The study, which analyzed 28 blood and urine samples, noted that all four residents with higher levels of benzene in their blood were cigarette smokers. And out of 27 samples of tap water from homes, only one home had a contaminant exceeding regulatory limits — a by-product from mixing the disinfectant chlorine with drinking water.

Fox responded to the AP article by Kevin Begos in a blog post:

THE SKY IS PINK calls attention to several health studies that point to serious questions and risks in gas drilling areas and supports those who are calling for further study. Further study into public health risks is a good thing. It’s not an exaggeration and it’s not bad science. Kevin Begos also refused to deal with the main thrust of THE SKY IS PINK which is to point to the enormous failure of the gas industry to stop their wells from leaking into aquifers. He also misses the point entirely, that the film calls for FURTHER STUDY on the issue. Which is to say MORE SCIENCE.

Robert Horner, an environmental policy analyst with the U.S. Department of Energy’s Argonne National Laboratory, said in an interview that he agrees with the notion that more research needs to be done about fracking’s effects on groundwater contaminants. It’s difficult to “disentangle” whether contaminants such as methane are naturally occurring, already in the groundwater or present because of recent drilling, he said.

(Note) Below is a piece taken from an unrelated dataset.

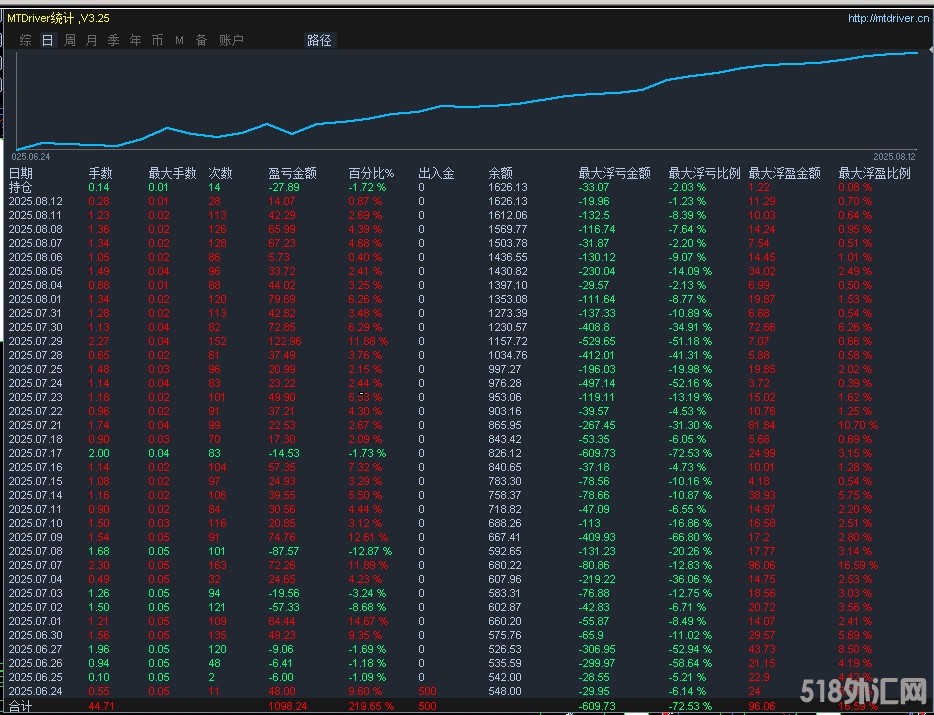Click the 路径 path button
The image size is (934, 715).
coord(319,40)
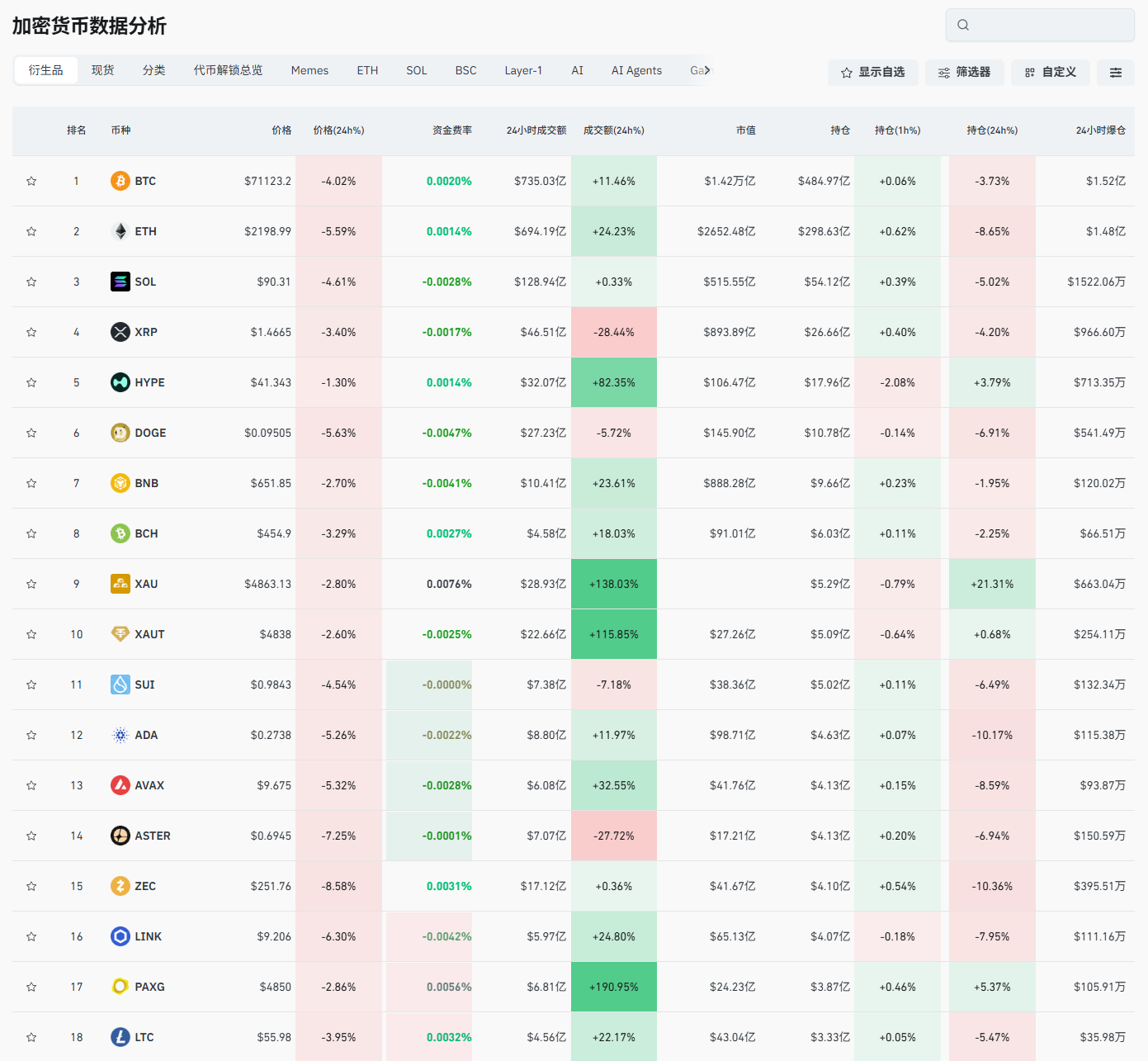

That doesn’t mean natural gas can’t be extracted safely, however, with the proper precautions. Horner said fracking fluids are used to release gas about 5,000 feet below the surface at sites such as the Marcellus Shale, while groundwater rests at about a few hundred feet below the surface. Companies continue to develop technologies in order to better manage, store and reuse contaminated water that rises back to the surface in wells, he said.

“It seems that this can probably be handled and drilling can improve,” he said. “It’s already fairly good, but I think it can get even better.”

It’s also worth noting that environmental groups such as the Sierra Club weren’t always so antagonistic toward natural gas drilling. Before their “Beyond Natural Gas” campaign, the club accepted $26 million in donations from officials with the natural gas company Chesapeake Energy between 2007 and 2010 to finance their “Beyond Coal” campaign against coal-fired power plants, as reported by The New York Times earlier this year.

Former Sierra Club Executive Director Carl Pope hailed natural gas at the time as a cleaner “bridge fuel” to a future dominated by renewable energy — the combustion of natural gas emits almost 30 percent less carbon dioxide than oil and almost 45 percent less carbon dioxide than coal. But now the club sings a different tune, perhaps because natural gas has become such an economical fuel compared to renewables.

According to the U.S. Energy Information Administration, production of natural gas increased by 19 percent between 2007 and 2011, while average residential prices for the fuel declined by 21 percent during that same span.